There are at least two conversations going on in the health care marketplace today, each focused on one of two key questions. One is: How can we achieve the Triple Aim? The other is: Why do they get to do that?  (It’s not fair! I want more!)

Until we stop asking the second question, we can’t answer the first question. Why? Because all too often the answer to the second question is the equivalent of: It’s OK, Timmy, I’ll buy you TWO lollipops; pick whichever ones you want.

It’s the tragedy of the commons, transposed to the health care marketplace.

Recent cases in point:

  • Avastin
  • Tufts Medical Center – Blue Cross Blue Shield of Massachusetts grudge match
  • Mammography and PSA guidelines

1.    Avastin.  Late last year, the FDA yanked its breast cancer treatment approval for Avastin, based on a finding that it does not meet the “safe and effective” standard.

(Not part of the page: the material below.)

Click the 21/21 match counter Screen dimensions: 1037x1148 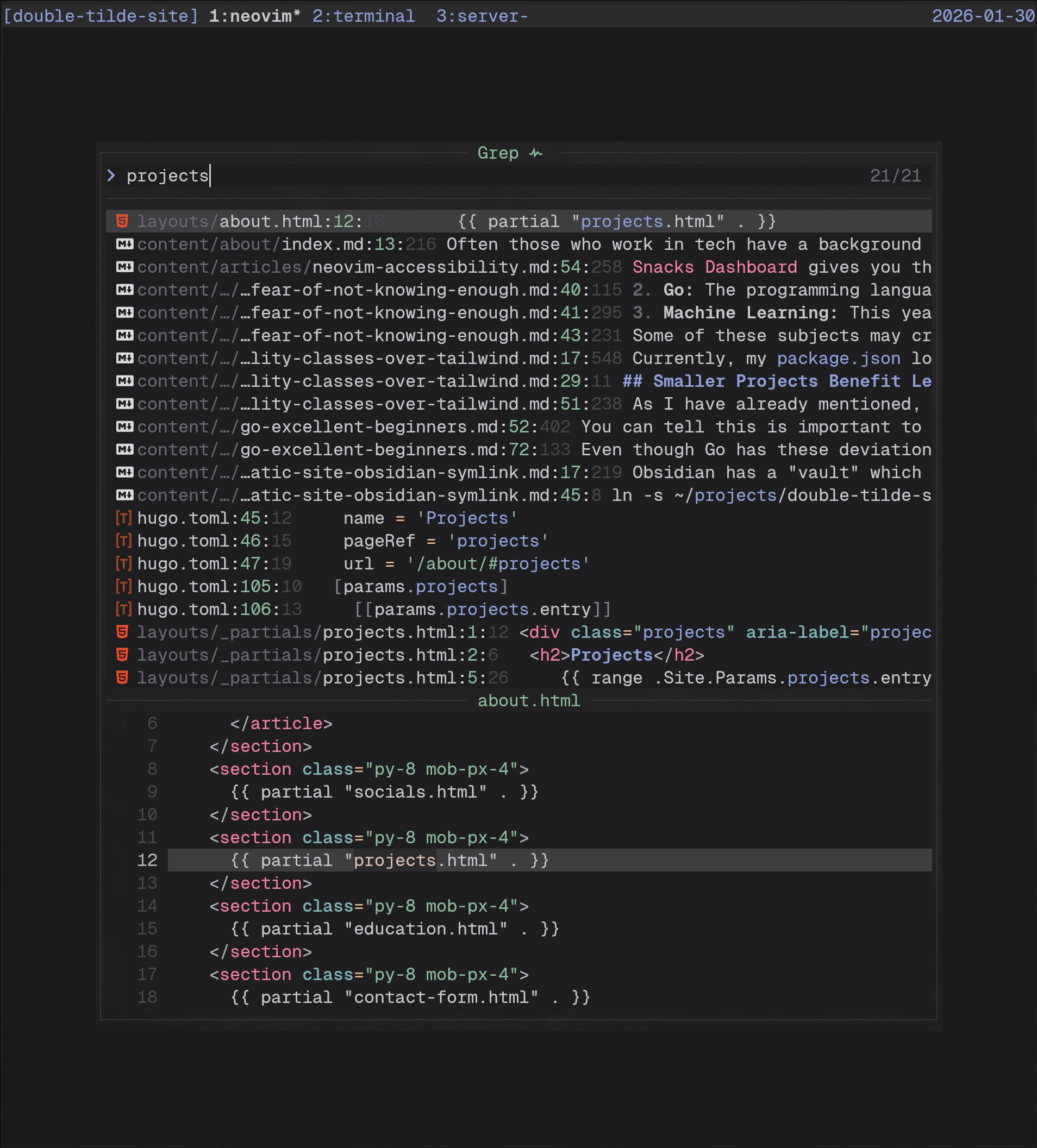coord(896,175)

CMS says it will still pay for the drug anyway, as will many commercial payors, based on physician judgment.

2.    Tufts Medical Center – Blue Cross Blue Shield of Massachusetts. The contract negotiation (out in public view) focused, in part, on Tufts’ complaint that BCBSMA pays way more for health care services provided by another network, Partners Health Care, and that it should be compensated on the same scale.  (Others have noticed this disparity too, and have found that higher payments were not accompanied by higher quality — see reports by Massachusetts state agencies.)  In the context of the present discussion, we may wish to consider whether Partners should be paid less, rather than whether Tufts Medical Center should be paid more.  This episode, according to some, will pave the way for more regulations.